§ **TASK OBJECTIVE**:
A single number is required: how many lines below include the string "Bank".

Saved data entries:
Segment Open
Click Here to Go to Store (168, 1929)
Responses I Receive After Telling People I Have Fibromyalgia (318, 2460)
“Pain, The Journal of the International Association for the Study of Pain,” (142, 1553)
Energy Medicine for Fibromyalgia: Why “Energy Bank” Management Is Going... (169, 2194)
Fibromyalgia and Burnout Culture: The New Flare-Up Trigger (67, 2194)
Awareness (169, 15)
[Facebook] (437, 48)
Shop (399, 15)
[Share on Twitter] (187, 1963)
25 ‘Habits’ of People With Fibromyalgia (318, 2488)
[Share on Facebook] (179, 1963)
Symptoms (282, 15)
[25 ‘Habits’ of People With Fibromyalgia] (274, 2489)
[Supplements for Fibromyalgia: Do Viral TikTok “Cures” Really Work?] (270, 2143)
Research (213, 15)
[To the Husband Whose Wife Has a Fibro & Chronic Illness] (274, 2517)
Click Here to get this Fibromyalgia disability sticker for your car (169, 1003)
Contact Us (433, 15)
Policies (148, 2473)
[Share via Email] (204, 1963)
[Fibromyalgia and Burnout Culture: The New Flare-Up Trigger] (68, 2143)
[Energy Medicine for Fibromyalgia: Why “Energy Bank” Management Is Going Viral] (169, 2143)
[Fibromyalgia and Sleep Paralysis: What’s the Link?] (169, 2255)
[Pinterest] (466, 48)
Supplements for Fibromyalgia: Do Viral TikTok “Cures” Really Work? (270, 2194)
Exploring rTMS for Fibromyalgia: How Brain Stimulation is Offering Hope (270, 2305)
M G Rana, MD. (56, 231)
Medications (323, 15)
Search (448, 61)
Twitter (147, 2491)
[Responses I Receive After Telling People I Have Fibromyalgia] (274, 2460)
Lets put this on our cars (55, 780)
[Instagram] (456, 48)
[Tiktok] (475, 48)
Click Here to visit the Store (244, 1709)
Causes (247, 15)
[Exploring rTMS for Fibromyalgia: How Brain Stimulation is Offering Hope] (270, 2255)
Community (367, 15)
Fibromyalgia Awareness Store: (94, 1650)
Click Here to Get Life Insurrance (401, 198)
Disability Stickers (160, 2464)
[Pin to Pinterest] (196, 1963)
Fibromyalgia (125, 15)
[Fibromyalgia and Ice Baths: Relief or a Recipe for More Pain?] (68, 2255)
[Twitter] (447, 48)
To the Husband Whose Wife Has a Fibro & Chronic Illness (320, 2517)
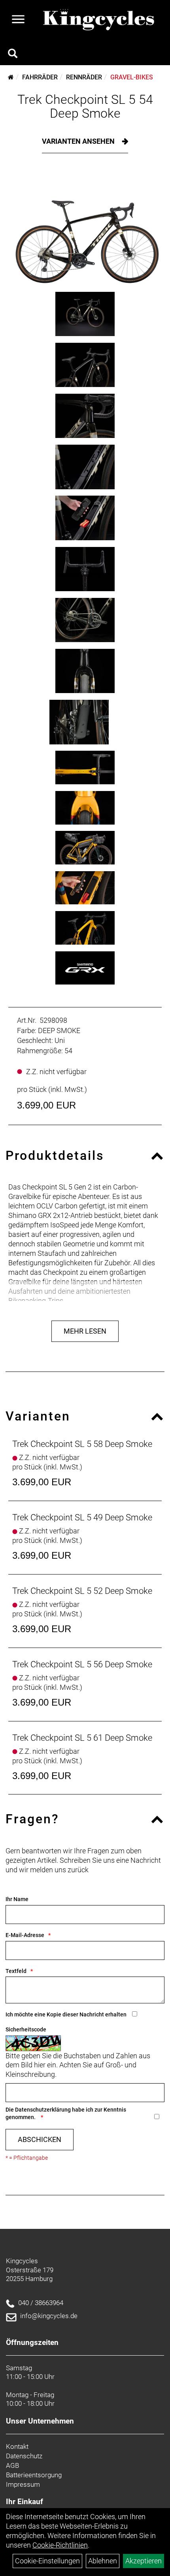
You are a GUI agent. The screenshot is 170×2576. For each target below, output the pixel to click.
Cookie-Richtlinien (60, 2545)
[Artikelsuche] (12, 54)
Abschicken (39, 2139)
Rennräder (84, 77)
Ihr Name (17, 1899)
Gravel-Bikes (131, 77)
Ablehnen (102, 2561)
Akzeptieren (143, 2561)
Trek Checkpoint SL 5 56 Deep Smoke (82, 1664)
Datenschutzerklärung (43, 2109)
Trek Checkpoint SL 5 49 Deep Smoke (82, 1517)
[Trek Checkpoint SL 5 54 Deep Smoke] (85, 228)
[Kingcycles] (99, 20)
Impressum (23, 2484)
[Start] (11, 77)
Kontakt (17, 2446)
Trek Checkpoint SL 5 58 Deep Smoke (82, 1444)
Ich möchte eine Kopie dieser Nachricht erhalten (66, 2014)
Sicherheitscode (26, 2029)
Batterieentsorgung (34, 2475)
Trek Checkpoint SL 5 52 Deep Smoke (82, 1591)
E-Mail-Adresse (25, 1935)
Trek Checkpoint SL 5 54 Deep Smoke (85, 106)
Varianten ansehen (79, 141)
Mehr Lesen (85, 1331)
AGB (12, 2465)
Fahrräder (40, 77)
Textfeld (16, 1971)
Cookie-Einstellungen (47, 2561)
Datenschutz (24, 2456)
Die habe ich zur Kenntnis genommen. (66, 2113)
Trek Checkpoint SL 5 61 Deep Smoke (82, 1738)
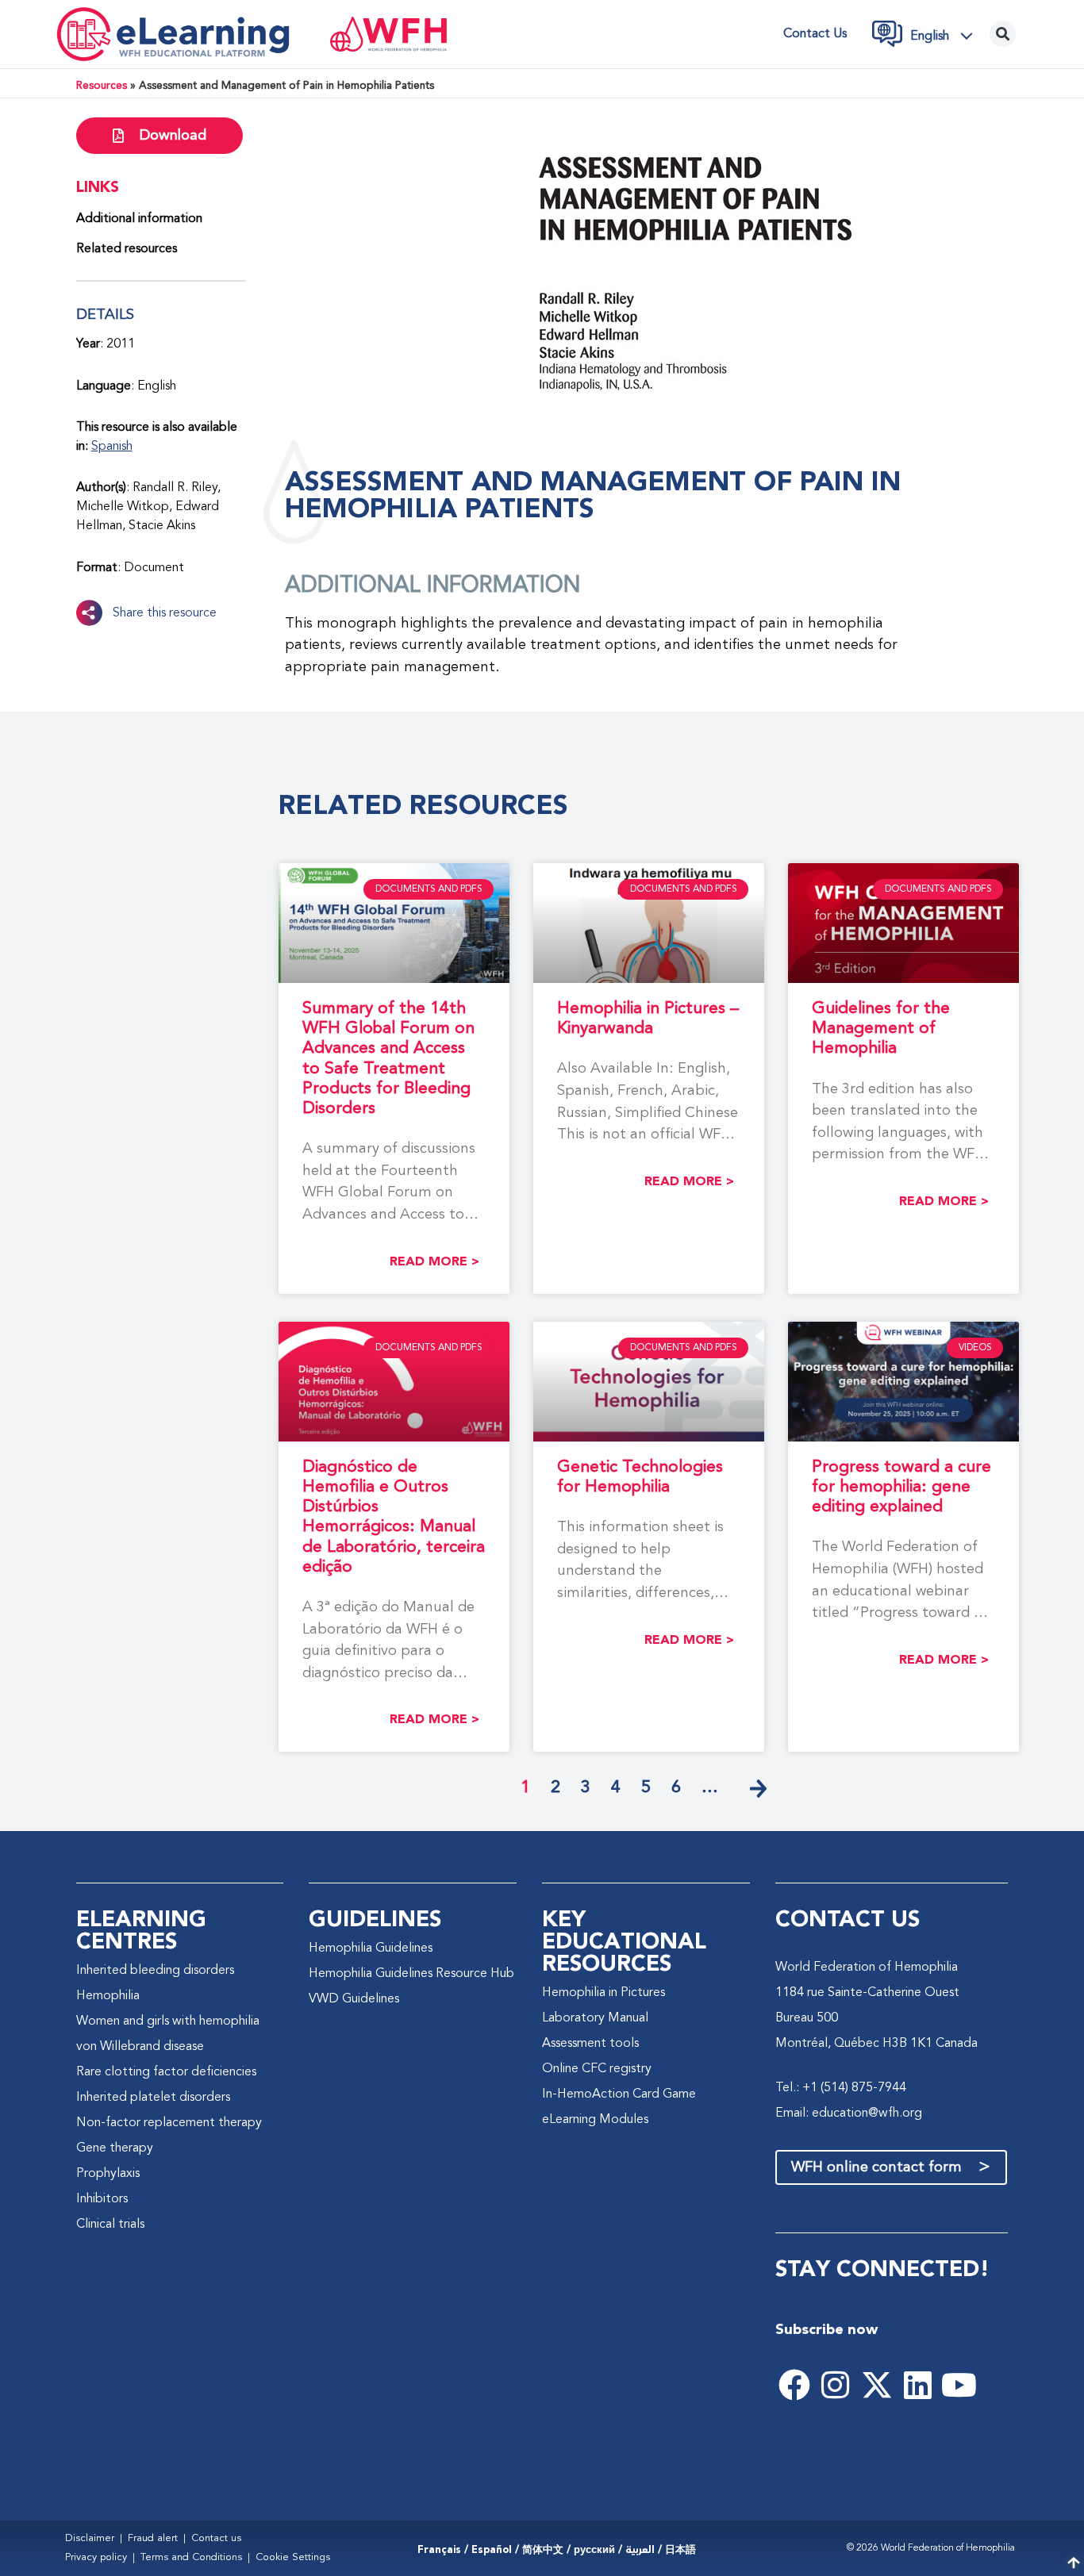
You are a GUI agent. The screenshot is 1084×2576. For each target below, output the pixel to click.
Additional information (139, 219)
Segment Closed
Segment Open
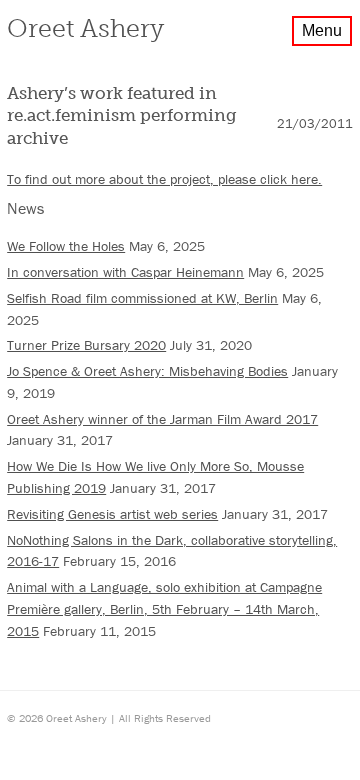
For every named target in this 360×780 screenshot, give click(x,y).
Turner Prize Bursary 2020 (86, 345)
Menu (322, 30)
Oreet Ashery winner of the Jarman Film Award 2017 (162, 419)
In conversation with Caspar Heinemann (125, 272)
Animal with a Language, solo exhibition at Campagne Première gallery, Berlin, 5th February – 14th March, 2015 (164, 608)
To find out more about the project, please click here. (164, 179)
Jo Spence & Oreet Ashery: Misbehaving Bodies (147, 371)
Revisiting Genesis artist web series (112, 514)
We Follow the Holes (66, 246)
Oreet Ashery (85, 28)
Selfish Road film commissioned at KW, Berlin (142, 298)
Segment Closed
§ **SOLUTION TO THIS EXERCISE**:
2